Ce spectacle a une très bonne tenue, grâce au travail sur la langue, très respectueux du vers quand le texte l’exige,  grâce aussi à la qualité des acteurs, tous formidables dans les différents personnages qu’ils incarnent. Psyché voit apparaître Amour sous les traits de Louis XIV, tel qu’il s’invitait à jouer dans les comédies-ballets et  la grande tradition du théâtre de cour à Versailles. Et la mise en scène  nous renvoie  aux jeux cruels des courtisans, à leurs disgrâces, à leurs complots.
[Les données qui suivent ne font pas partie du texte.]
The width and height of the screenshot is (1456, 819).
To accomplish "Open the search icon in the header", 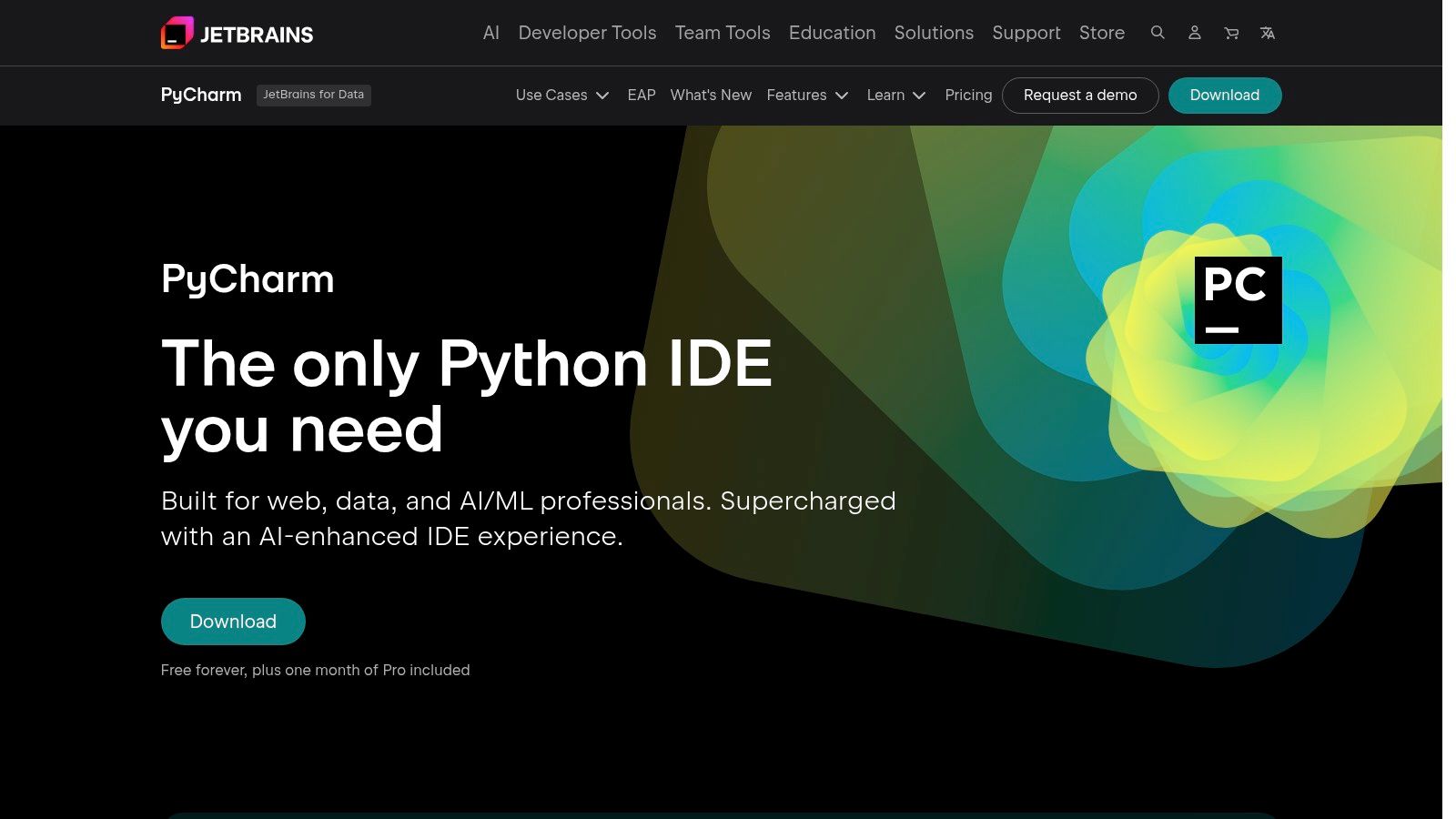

L’Olympe n’en est qu’une métaphore et Jupiter, la figure de la clémence royale. Quant à Vénus, finalement déboutée de ses droits à la vengeance, elle nous apparaît en vieille maîtresse, puissante encore, mais délaissée…

 Sans doute, serions-nous un peu indifférents aujourd’hui à la pièce de Molière mais la version qu’en donne la troupe de Malendro, en  la jouant sur le mode spectaculaire et, pour tout dire, libertaire, fait naître la jubilation. Le sort de la belle Psyché nous intéresse peu mais nous sommes sensibles au jeu des acteurs tout comme aux explosions, envols, effets de pyrotechnie et autres images fantastiques  préparés par Laurent Boulanger, ainsi qu’ aux costumes d’Elise Vuitel. Tous nous entraînent à laisser dehors notre esprit chagrin et à laisser galoper notre imaginaire sur le dos du dragon, aux ailes des anges, au rideau qui vole dans la tempête… Et c’est alors une joie simple de théâtre qui s’empare des spectateurs.

Marie-Agnès Sevestre

Jusqu’au 18 avril, Théâtre 71-Scène Nationale, 3 place du 11 novembre, Malakoff (Hauts-de-Seine)

Les 23 et 24 avril au Théâtre de l’Olivier, Istres (Bouches-du-Rhône).
 Du 30 avril au 17 mai, Théâtre de Carouge-Atelier de Genève (Suisse). Et du 22 au 25 mai, Théâtre National de Bordeaux-Aquitaine.